*** Opening MATERIAL PROVIDED ***
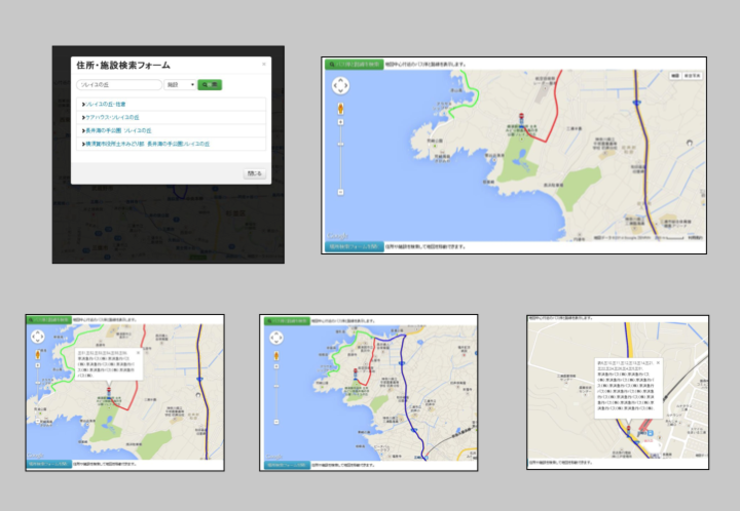Click the pan control on the large map
The width and height of the screenshot is (740, 511).
(x=341, y=85)
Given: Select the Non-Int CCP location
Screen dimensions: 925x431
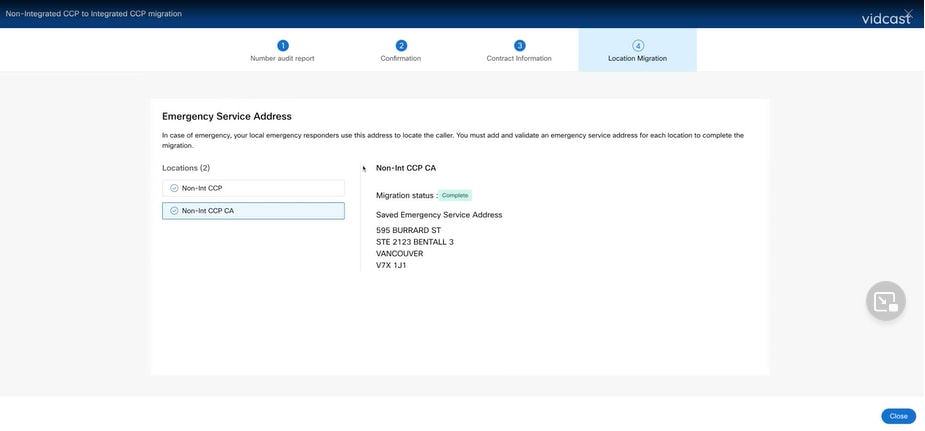Looking at the screenshot, I should tap(253, 188).
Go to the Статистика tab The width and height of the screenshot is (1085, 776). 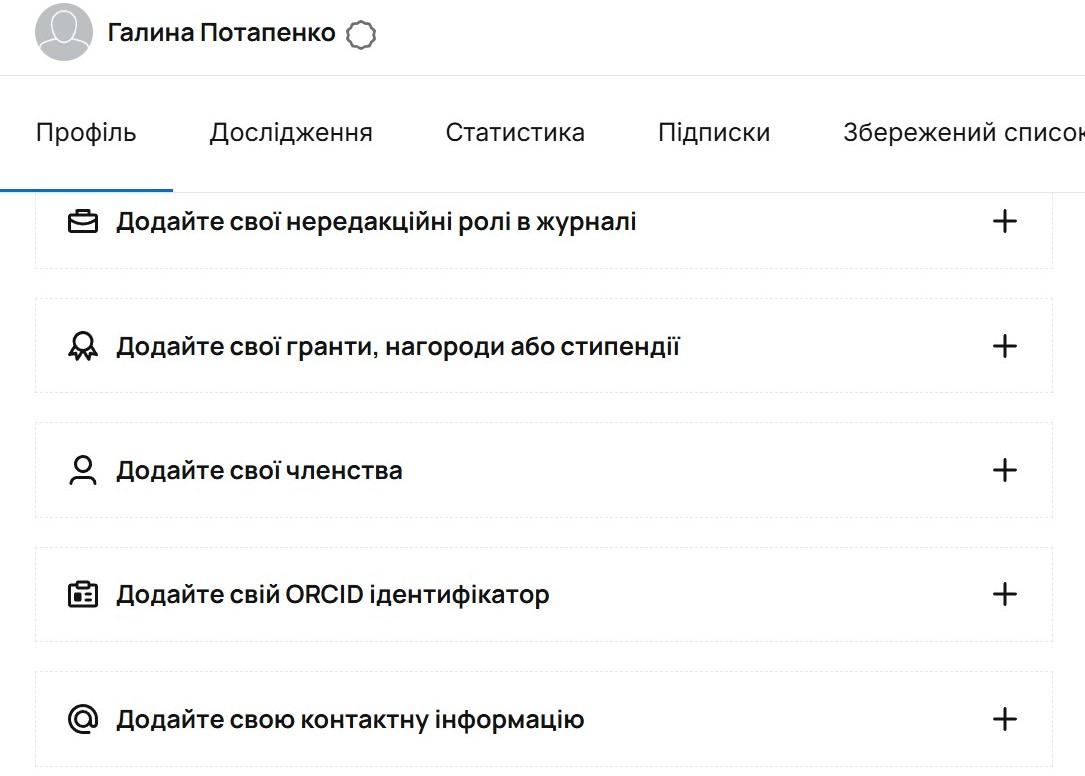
*** Closing MATERIAL PROVIDED ***
▶ TASK TO COMPLETE
Please reproduce the lines exactly from the one containing "Screen dimensions: 925x431" through the last line of the data above, and keep the pictures out.

▶ OUTPUT OF THE TASK
Screen dimensions: 925x431
Looking at the screenshot, I should tap(253, 188).
Go to the Статистика tab The width and height of the screenshot is (1085, 776). 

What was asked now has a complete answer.